ECB Review: New Ground Not Broken

November 5, 2009

The ECB left its deposit, refinancing and marginal lending rates at 0.25%, 1.0%, and 1.75% as expected.  Those levels have been in place since May, and today’s decision was anticipated.  Seven reductions of the refinancing rate were implemented between October 2008 and May 2009 spaced as follows: 50 bps in October 2009, 50 bps in November, 75 bps in December, 50 bps in January, 50 bps in March, 25 bps in April and 25 bps in May.

The need to unwind monetary stimulus in a timely fashion was repeated, but Trichet was not specific about which liquidity measures would be modified first, when this would happen or exactly how.  He wouldn’t say if next month’s 12-month tender would be offered at 1.0% or something perhaps slightly higher.

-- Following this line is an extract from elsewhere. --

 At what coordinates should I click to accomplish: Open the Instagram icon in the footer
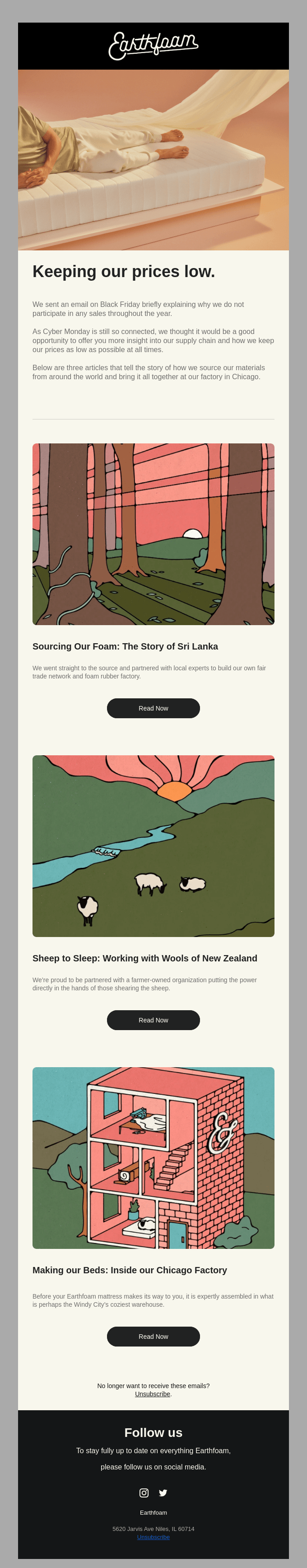click(144, 1493)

The written statement again makes no mention of the pricey euro.  In Q&A, President Trichet reiterated his own recent remarks that the strong dollar endorsement by U.S. officials is very important, that recent forex volatility (meaning excessive euro strength) is adverse for the economy, and that a strong dollar is in the best U.S. interest, too.

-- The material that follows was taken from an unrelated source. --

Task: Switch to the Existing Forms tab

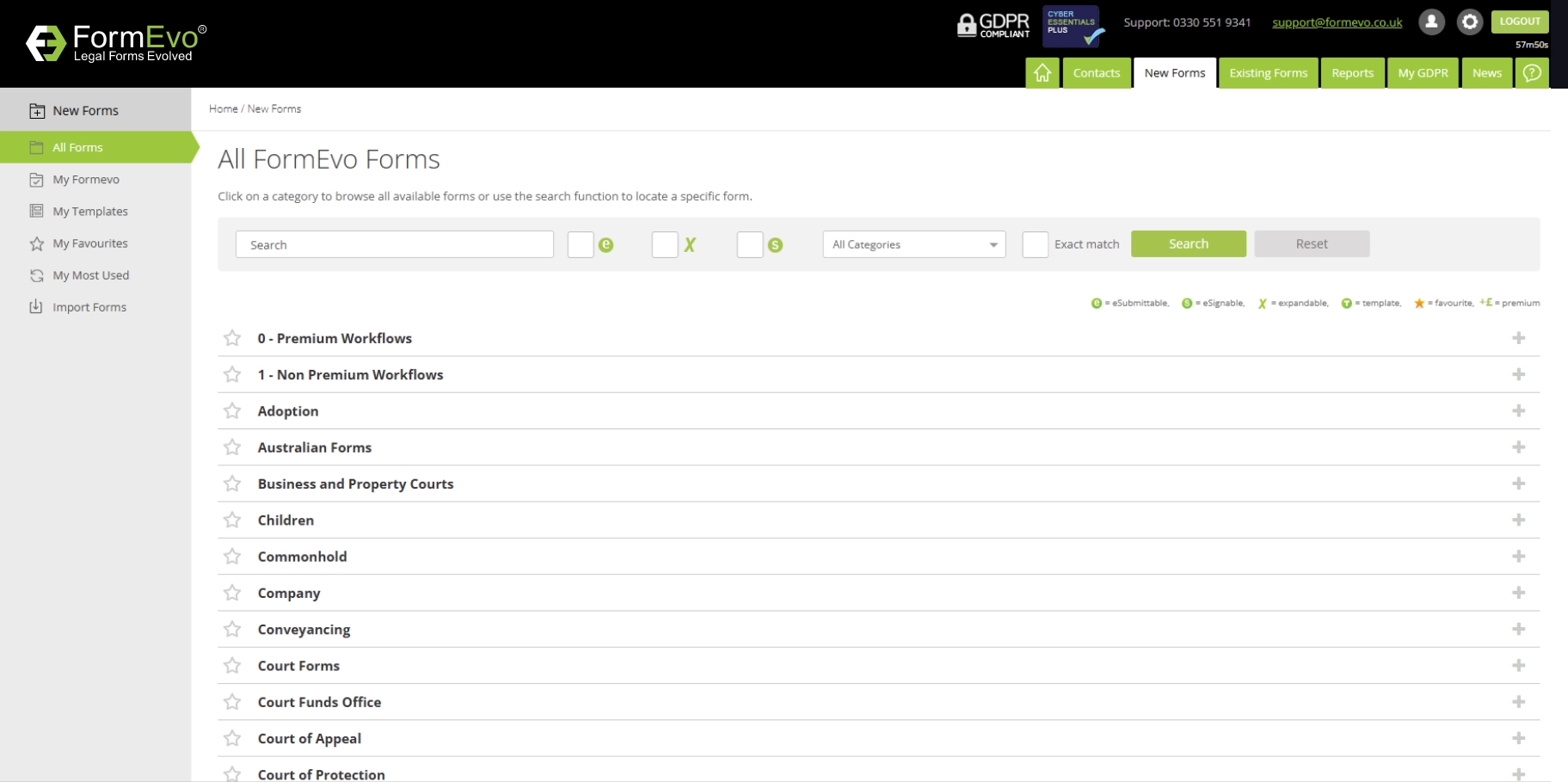Action: pyautogui.click(x=1268, y=73)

The latest written statement includes all the recent buzzwords and expressions to signal a steady and consistent policy and includes no surprising deviations from what one would expect.  The familiar signposts are

  • Rates are appropriate.
  • Past easings of monetary and fiscal policy are still feeding through to the economy.
  • Inflation expectations are well-anchored and in line with the medium-term inflation target of below, but close to, 2%.
  • Data since the October meeting confirmed the previous assessment.
  • The economy is stabilizing and expected to recover at a gradual pace.
  • But uncertainty continues to be high.
  • Moderating money and credit expansion confirm assessment of low inflationary pressure over the medium term.
  • Base effects related to commodity price swings lie behind negative CPI inflation now.
  • Positive inflation will be restored soon (again because of base effects) but but stay only moderately positive over the policy-relevant horizon.
  • Risks to the growth and price baseline forecasts are each broadly balanced.

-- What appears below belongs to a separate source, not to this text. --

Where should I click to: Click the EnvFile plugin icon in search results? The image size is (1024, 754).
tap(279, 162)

The statement asserts GDP growth will be positive in 2H09 and, unlike the October statement, explicitly indicates that “not all our liquidity measures will be needed to the same extent as in the past.”  Banks are again urged to build deeper reserves.  Governments are urged to design and then implement a plan of fiscal consolidation.  “High public deficits and debts may complicate the task of the single monetary policy to maintain price stability.”  One thought from early statements that was not included today is that recovery in the euro area is likely to be uneven.  This omission was made even though data in the last month continued to evidence a wide disparity of trends within the bloc.

All in all, this was an uneventful month for ECB policy.  December’s meeting will be more significant.  New forecasts will be unveiled then, and the details of coming long-dated refinancing operations will be spelled out.  The lack of a policy shift leaves the euro’s directional bias upward.  The currency’s trend has been upward, in part because investors find the ECB’s ability and determination to reverse stimulus in a timely way more credible than the Fed’s.  Modifying the euro’s trend probably required something different from the ECB than the same rhetorical words that note the currency is too strong and a growth risk factor.